Un completo dossier su tutti i modelli Leica R prodotti dal 1964 al 2009. Un esauriente elenco compilato da due grandi esperti del mondo Leitz - Pierpaolo Ghisetti e Marco Cavina - che hanno pubblicato le singole schede, con più foto e maggiori informazioni, su “Historical Wetzlar Italia”. Su Nadir Magazine la pratica pagina di riepilogo con le informazioni essenziali.
LEICAFLEX
La prima fotocamera reflex Leitz nacque nel 1964: presentava una linea elegante ed originale, ma non possedeva ancora la lettura TTL, in quanto la cellula al CdS era posta sul frontale del pentaprisma, accanto al vano batteria. I tempi dell'otturatore a tendina andavano da 1sec sino ad 1/2000 di secondo + B, mentre il tempo sincro era di 1/100 di secondo. La Leicaflex possedeva inoltre il sollevamento dello specchio prima dello scatto, grazie ad una levetta a tre posizioni, derivata dalla cassetta reflex Visoflex III. Da notare che questa caratteristica ritornerà su una reflex Leica solo vent'anni dopo, con la R6.
Il mirino era molto luminoso con schermo di Fresnel finissimo e indicazioni del tempo di posa selezionato, oltre naturalmente, sulla destra, il doppio indice a lancette dell'esatta esposizione.
La Leicaflex inaugura il terzo innesto ottiche Leitz, ovvero la baionetta R. Si segnalano due varianti: la prima con contafotogrammi semisferico e innesto per il cavalletto esterno fissato con tre viti, la seconda con contafotogrammi circolare bordato in metallo e innesto del treppiede integrato nel corpo macchina; oltre al fatto che l'interruttore dell'esposimetro era comandato dalla leva di carica.
Il pentaprisma della Leicaflex era fisso, contrariamente a quello di molte concorrenti, come Nikon F e Contarex Special: si conoscono 3 prototipi Leicaflex con due mirini intercambiabili, ma questa opzione fu probabilmente giudicata troppo dispendiosa e macchinosa. Furono anche fabbricati 10 prototipi motorizzati.
La Leicaflex originale o Standard (come è stata rinominata a posteriori) rimane una macchina di alta scuola meccanica, rifinita e costruita al meglio, secondo la tradizione Leica, ma arrivata tardi sul mercato. Probabilmente il grande successo delle M3 ed M2, ha provocato l'illusione nella dirigenza Leitz che le macchine a telemetro potessero reggere il mercato ancora per anni, con conseguenti ritardi nella progettazione (vedi esposimetro non TTL) che nella commercializzazione. In ogni caso tratta di un pezzo irrinunciabile per un appassionato di fotocamera classiche. Le Leicaflex in dettaglio qui. (Pierpaolo Ghisetti)
LEICAFLEX SL
La Leicaflex Select Ligth, ovvero SL, con lettura attraverso l'obiettivo (TTL con cellula al CdS) e misurazione spot è la logica evoluzione della prima Leicaflex: appare nel 1968 e rimane in catalogo sino al 1974, con 70.995 pezzi prodotti, sia neri che cromati.

▶ _Compiti richiesti_:
A. Riscrivi in forma più breve il paragrafo del documento di partenza che inizia con «Il pentaprisma della Leicaflex era fisso», conservandone i fatti principali.
B. Prosegui il documento di partenza sulle reflex Leica R, riprendendo dopo la sua ultima frase.

▶ _Dati forniti_:
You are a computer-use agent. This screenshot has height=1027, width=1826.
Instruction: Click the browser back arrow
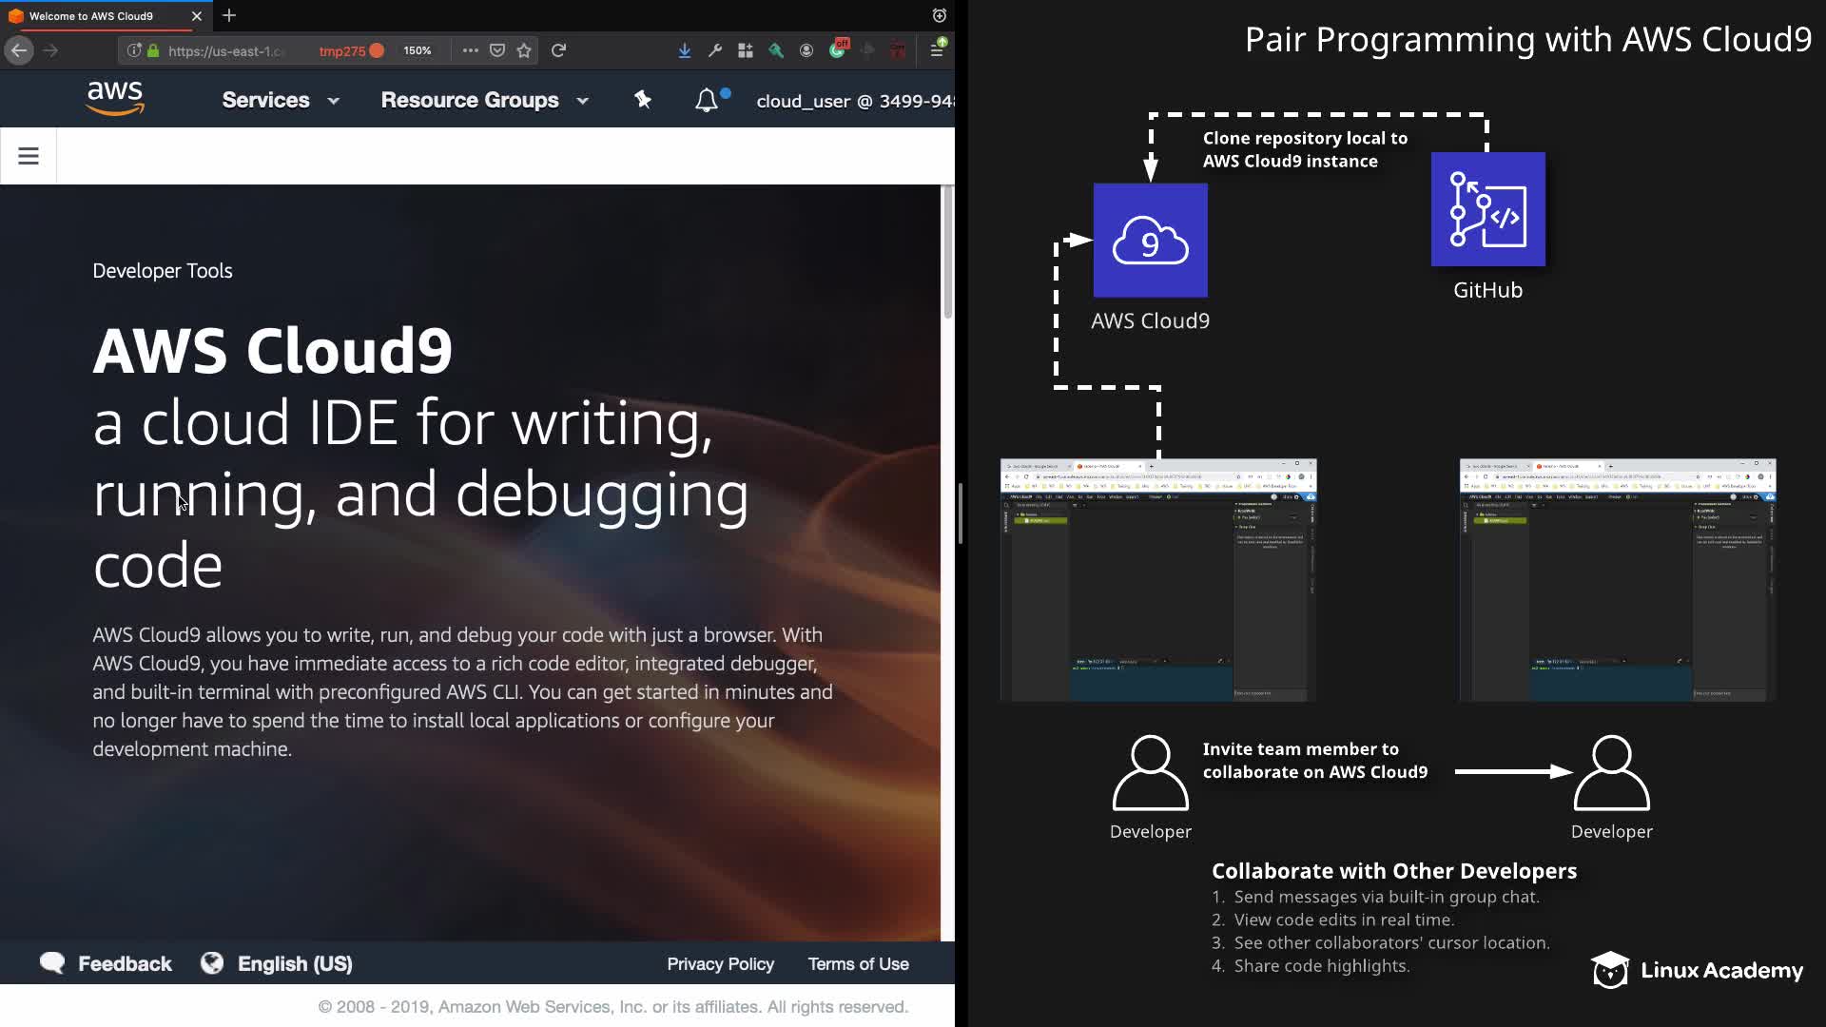coord(19,50)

▶ _Risposte ai compiti_:
A. A differenza di concorrenti come Nikon F e Contarex Special, la Leicaflex aveva il pentaprisma fisso. Si conoscono 3 prototipi con due mirini intercambiabili, soluzione probabilmente scartata perché troppo costosa e macchinosa. Furono costruiti anche 10 prototipi motorizzati.

B.
Si tratta di un apparecchio interamente meccanico con otturatore a tendina che arriva sino al tempo di 1/2000 di sec, mentre la batteria alimenta esclusivamente l'esposimetro, con indice a lancetta da far collimare con l'ago, con tempi di otturazione visibili nel mirino.
La misurazione della luce a tutta apertura introduce una seconda camma negli obiettivi, rispetto ai primi per Leicaflex che ne possedevano una sola.
Il mirino rappresenta uno del massimi capolavori Leitz in fatto di lavorazione e luminosità, con una trama di microprismi finissimi che permettono una visione ottimale del soggetto inquadrato, anche agli angoli. Viene introdotto con questo modello anche il pulsante della profondità di campo, che può essere sia nero che cromato. Esiste anche l'autoscatto meccanico con ritardo di 10secondi: la levetta in alcuni modelli possiede un trattino bianco verticale.
La levetta di sblocco degli obiettivi era in plastica rossa nelle prime SL prodotte, poi sostituita con una levetta di metallo.
Il numero di matricola si trova talvolta sul fondello oppure anche sul bordo posteriore. La macchina pesa 650g. La Leicaflex SL non accetta le ottiche da 16-24-zoom 80-200 né il 15/3,5.
La Leicaflex SL rappresenta uno dei capolavori della Leitz per costruzione e semplicità di funzionamento, con un mirino brillante di eccezionale luminosità abbinato ad una meccanica senza tempo. Estremamente consigliabile. (Pierpaolo Ghisetti)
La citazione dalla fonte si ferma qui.